Profanity as Campaign Strategy

    At least twice during the presidential campaign I commented on a trend I noticed in Obama campaign emails, tweets and blog posts.  In June, I noted that the Obama campaign store began selling a t-shirt with a vulgarity first overheard on an open mic from Joe Biden after Obamacare was signed into law.  I soon found other examples of the campaign using profanity and updated the post.  After a serendipitous conversation with Jake Tapper on Twitter, he played off my post and did a story of his own on his ABC News blog.  (The serendipity came crashing down when his link to my post was broken and never fixed... C'est la guerre...)  In August, I wrote a second post after I noticed yet another example of the genre.

    In my original June post, I speculated that the bad language "is part of a new strategy."  A recent article at Business Week analyzing the science behind the Obama campaign's prolific email stream confirms my suspicions.
The appeals were the product of rigorous experimentation by a large team of analysts. “We did extensive A-B testing not just on the subject lines and the amount of money we would ask people for,” says Amelia Showalter, director of digital analytics, “but on the messages themselves and even the formatting.” The campaign would test multiple drafts and subject lines—often as many as 18 variations—before picking a winner to blast out to tens of millions of subscribers. “When we saw something that really moved the dial, we would adopt it,” says Toby Fallsgraff, the campaign’s e-mail director, who oversaw a staff of 20 writers.
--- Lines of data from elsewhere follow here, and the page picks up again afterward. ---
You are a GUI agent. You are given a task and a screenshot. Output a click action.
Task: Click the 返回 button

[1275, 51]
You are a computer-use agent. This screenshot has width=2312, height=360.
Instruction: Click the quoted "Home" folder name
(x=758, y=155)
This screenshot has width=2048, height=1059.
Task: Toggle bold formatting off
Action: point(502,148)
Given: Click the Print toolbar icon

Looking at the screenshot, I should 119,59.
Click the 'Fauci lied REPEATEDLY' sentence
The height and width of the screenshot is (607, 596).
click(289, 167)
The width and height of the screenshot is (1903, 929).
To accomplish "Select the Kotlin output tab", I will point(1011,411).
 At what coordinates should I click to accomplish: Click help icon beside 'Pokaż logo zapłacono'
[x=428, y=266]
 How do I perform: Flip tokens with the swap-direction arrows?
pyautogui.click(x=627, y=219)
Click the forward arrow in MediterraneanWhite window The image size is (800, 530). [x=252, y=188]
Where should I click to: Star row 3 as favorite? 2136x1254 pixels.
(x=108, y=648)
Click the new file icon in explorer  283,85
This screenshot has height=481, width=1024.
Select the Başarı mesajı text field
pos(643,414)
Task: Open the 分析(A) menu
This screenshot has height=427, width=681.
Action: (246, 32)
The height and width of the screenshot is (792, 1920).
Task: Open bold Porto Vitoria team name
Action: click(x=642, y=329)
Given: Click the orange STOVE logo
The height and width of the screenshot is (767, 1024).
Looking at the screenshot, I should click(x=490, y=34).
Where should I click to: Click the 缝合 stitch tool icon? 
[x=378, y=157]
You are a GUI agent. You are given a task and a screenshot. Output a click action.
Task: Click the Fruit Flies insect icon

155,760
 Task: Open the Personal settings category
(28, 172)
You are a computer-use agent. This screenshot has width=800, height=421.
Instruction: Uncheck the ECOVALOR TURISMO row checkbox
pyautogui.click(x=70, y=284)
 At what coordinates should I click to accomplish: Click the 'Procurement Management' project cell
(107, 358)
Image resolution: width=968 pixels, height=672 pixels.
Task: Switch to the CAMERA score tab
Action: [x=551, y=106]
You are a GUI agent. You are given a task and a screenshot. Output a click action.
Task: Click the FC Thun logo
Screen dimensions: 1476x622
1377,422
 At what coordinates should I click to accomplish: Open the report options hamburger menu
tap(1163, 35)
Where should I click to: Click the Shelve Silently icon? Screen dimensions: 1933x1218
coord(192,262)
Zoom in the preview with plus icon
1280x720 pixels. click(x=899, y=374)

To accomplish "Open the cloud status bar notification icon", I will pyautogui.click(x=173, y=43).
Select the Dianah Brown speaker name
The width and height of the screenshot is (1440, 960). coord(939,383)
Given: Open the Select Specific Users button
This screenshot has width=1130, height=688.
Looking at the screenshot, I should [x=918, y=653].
It quickly became clear that a casual tone was usually most effective... Another unexpected hit: profanity. Dropping in mild curse words such as “[Expletive deleted] yeah, I like Obamacare” got big clicks. But these triumphs were fleeting. There was no such thing as the perfect e-mail; every breakthrough had a shelf life. “Eventually the novelty wore off, and we had to go back and retest,” says Showalter.
    The satisfaction of having confirmation that I correctly pegged this disturbing trend as a conscious strategy is tempered by the disheartening news that it apparently worked.  One wonders if this says more about the team that chose to implement that strategy or the Obama supporters who enthusiastically responded.  And since the Business Week story noted that "eventually the novelty wore off," one shudders to think how the still busy Obama social media team will up the ante over the next four years. We may have one more reason to be thankful for the 22nd Amendment.